Не разуваясь я махнула в комнату, сгребла с полки телефон, порылась рядом и нашла его короткий провод. Подключила аппарат прямо на полу в прихожей и, сняв трубку, услышала самый настоящий длинный гудок!
Вскрикнув от радости, покосилась в сторону зала, и даже хотела крикнуть тете эпичную фразу, но передумала. Быстро набрала номер, и через три гудка мне ответили…
В гостях
Сказать, что я летела на место встречи, значило ничего не сказать. Мы тогда с Виктором общались минут пять-десять от силы, но все последнее время внутри меня все равно выстраивалась сложная или, наоборот, простая система связи между нами. Мне думалось, что ничего не случайно, что я должна больше узнать про Дворы, и что этот новый человек будет значить в моей жизни больше, чем мимоидущий незнакомец.
По телефону нас связали не сразу — оказалось, что номер один на Двор и трубку берет тот, кто ближе всех оказывался к аппарату. Путем переключений и заочного знакомства с жителями, меня соединили с квартирой Виктора, где трубку взял отец, Ефим Фимыч, и радостно объяснил, что наслышан обо мне. Оказывается, тот вход закрылся и теперь к ним можно попасть через другую улицу и другой дом. Адрес он дал и обещал, что Виктор как раз меня встретит — он с Нюфом собирается идти гулять.
Я хорошо знала кварталы трущоб и полетела на ту улицу, не путаясь в дороге.
Приближаясь к дому, утопающему в темноте заброшенного нежилого участка, сбавила шаг, отдышалась и пошла по замусоренной дорожке прямо к закрытым воротам жалюзи. Может быть я ошиблась адресом, но ворота не открылись. И не растворились, когда я их тронула.
Обходя все по кругу, не нашла больше ни одного прохода. Подсвечивая себе экраном персоника, проверила номер дома на торце, проверила подъезды. Но все закрыто.
Внезапно прямо под колени меня боднуло, ударило, и я невольно сделала несколько шагов, чтобы не упасть. Радостное ворчание и сопение, походившее почти что на невнятную речь, раздалось под левой рукой, и свет персоника частично осветил мохнатую голову Нюфа. Пес вилял всем корпусом, сгибаясь посередине своего туловища, дышал парком, задрав морду, и даже подпрыгивал.
— Ой, нет… нет-нет!
Пес решился и, вскинувшись, уложил мне на плечи свои заснеженные передние лапы. Под тяжестью я выгнулась назад, но не засмеяться не могла. Степенности в этой собаке не было. Нюф, не смотря на габариты, был еще полон щенячьей энергии и радости, поэтому я получила мокрые и теплые «поцелуи» языка в подбородок, щеку и в висок, когда попыталась отвернуться.
— Нюф!
На зов хозяина он присмирел, тут же отстал, побежал к нему.
— Это моя вина, — Виктор приблизился и протянул мне руку, — пошли скорее.
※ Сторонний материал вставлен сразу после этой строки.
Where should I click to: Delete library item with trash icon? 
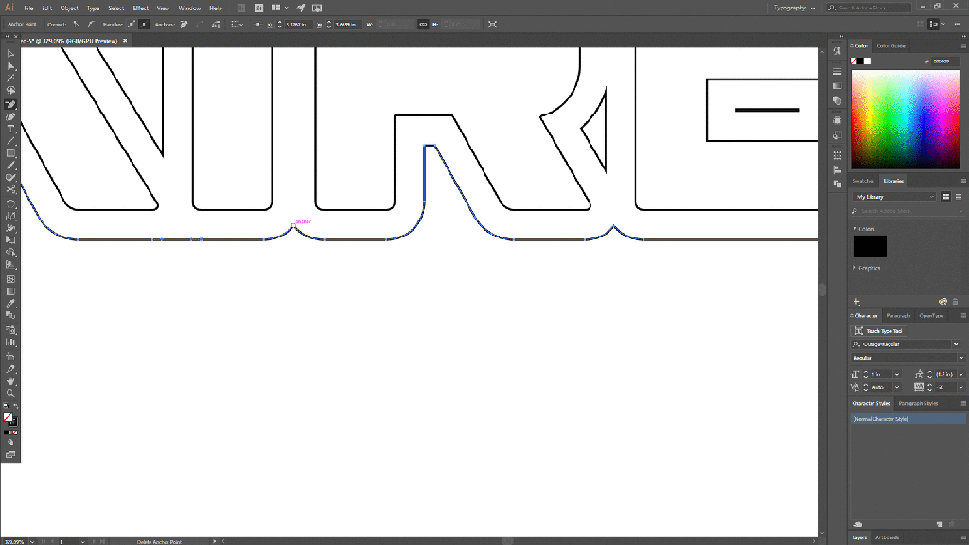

Мне надо было тебе сказать про телефоны-автоматы, но не подумал, что ты еще совсем ничего про Дворы не знаешь. А проход закрылся.
— А что за автоматы?
— В трущобах любой уличный автомат, без карточек и монет, снимаешь трубку, набираешь номер и он связывает. Это все моя дырявая голова. Пошли-пошли, и руку давай, а то там ступени крутые.
Я, чувствуя, что не могу перестать улыбаться до ушей, послушалась и Виктор подвел меня колодцу в подвал. С торца дома в трущобах всегда был такой отдельный вход, утопленный в землю. По не самым хорошим воспоминаниям, если им не пользовались, то в яму скидывали мусор или справляли нужду. Но в этом колодце было чисто и ничем не пахло.